Third, look for your clients’ strengths. Has your client persevered in an activity? Have they continued to care for a partner, friend, child, or pet? Have they continued to work despite it all? Have they refrained from going back to an old, unhealthy habit? Have they maintained any healthy habits—it’s hard not to binge watch Netflix every night. Let your clients know what you see, and that good coping and functioning doesn’t just happen, you see the effort. In Chapter Two of CBT Made Simple, you can learn more about how to see and use clients’ strengths in therapy.
Fourth, here comes the behavioral activation part. Problem-solve with your client what they can do to make their lives even a little bit more enjoyable. My experience is that clients know it would be “good for them” to be more active, but it is hard to get going.A big pitfall is that clients tend to focus on what they “should” do rather than what would lift their mood. I ask clients “what would your wise-self tell you to do? And what do you think might boost your mood?” I also encourage clients to think about what a kind, compassionate friend or family member would suggest. I ask them to think of someone who cared for them deeply and truly understood their life, or to imagine such a person. I pause and allow my clients to imagine and really hear what this person might say to them.
It can be helpful for clients to target times during the day when they feel particularly low. Sometimes it is better to expand an existing activity, and sometimes it can be better to add a totally new activity. It is important to make sure that activities are developed collaboratively; that they are specific, concrete, doable, naturally reinforcing, and can be part of a regular routine. For example, “start painting” is less effective than “find my old paints and try to paint between 1 pm and 2 pm on Thursday.”
Positive psychology tells us that we can increase our sense of well-being if we 1) interact with people we enjoy; 2) exercise, particularly in nature; 3) regularly practice gratitude; 4) practice mindfulness, even briefly; and 5) try to savor the moment.

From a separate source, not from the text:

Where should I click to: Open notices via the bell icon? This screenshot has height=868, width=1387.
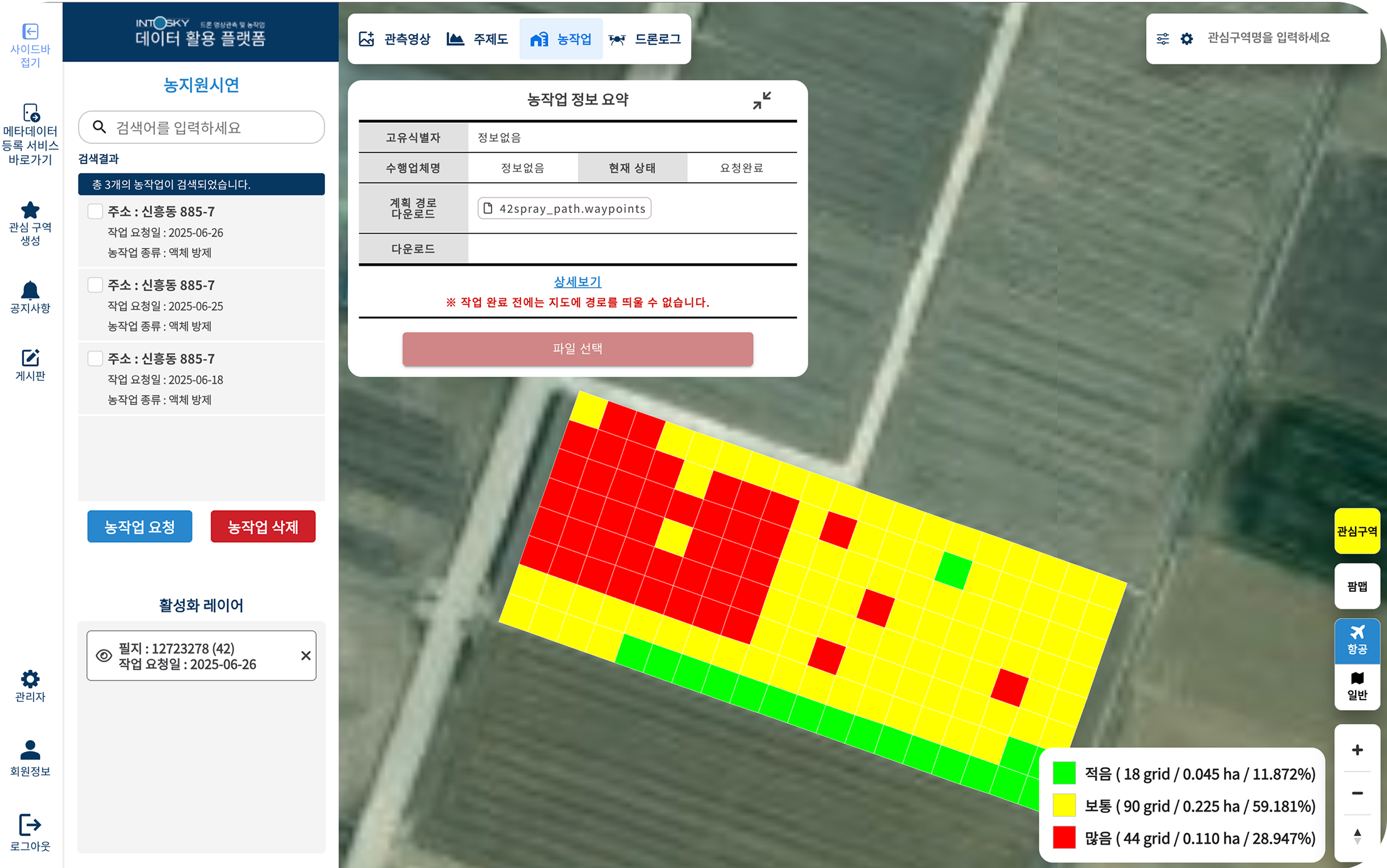point(30,290)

I encourage my clients to add some of these activities into their behavioral activation plan. In Chapter Four of CBT Made Simple, I explain how to motivate clients to engage in behavioral activation and what you can do to increase its effectiveness.

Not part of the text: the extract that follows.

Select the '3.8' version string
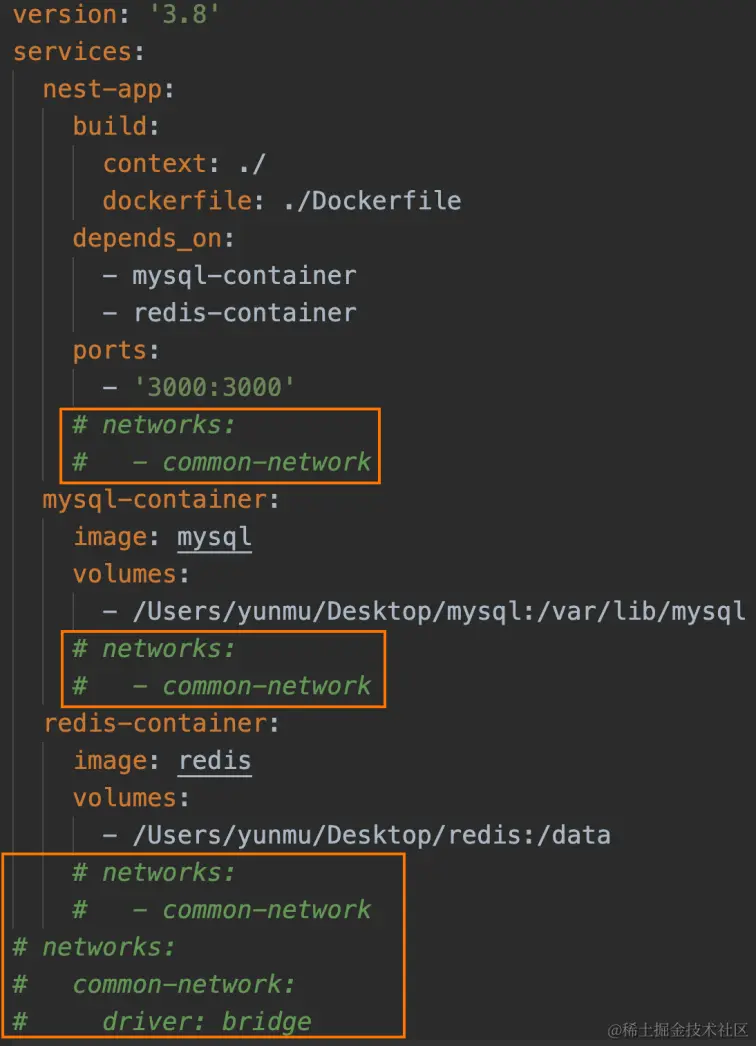Viewport: 756px width, 1046px height. 184,15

Fifth, be compassionate and kind towards yourself. COVID-19 is hard on everyone. You have your own worries and anxieties. It’s hard being a therapist in these times. You wish you had a miracle cure for your clients’ difficulties, and probably sometimes feel inadequate. The fact that you are reading this blog suggests the care and concern that you bring to your work. Take a moment to acknowledge your own efforts. This coming week try to use the above steps. You will not only give your clients a safe space to acknowledge their difficulties, but there is also a good chance you will increase your clients’ resilience and help improve their mood. Remember to persevere, it may take a while.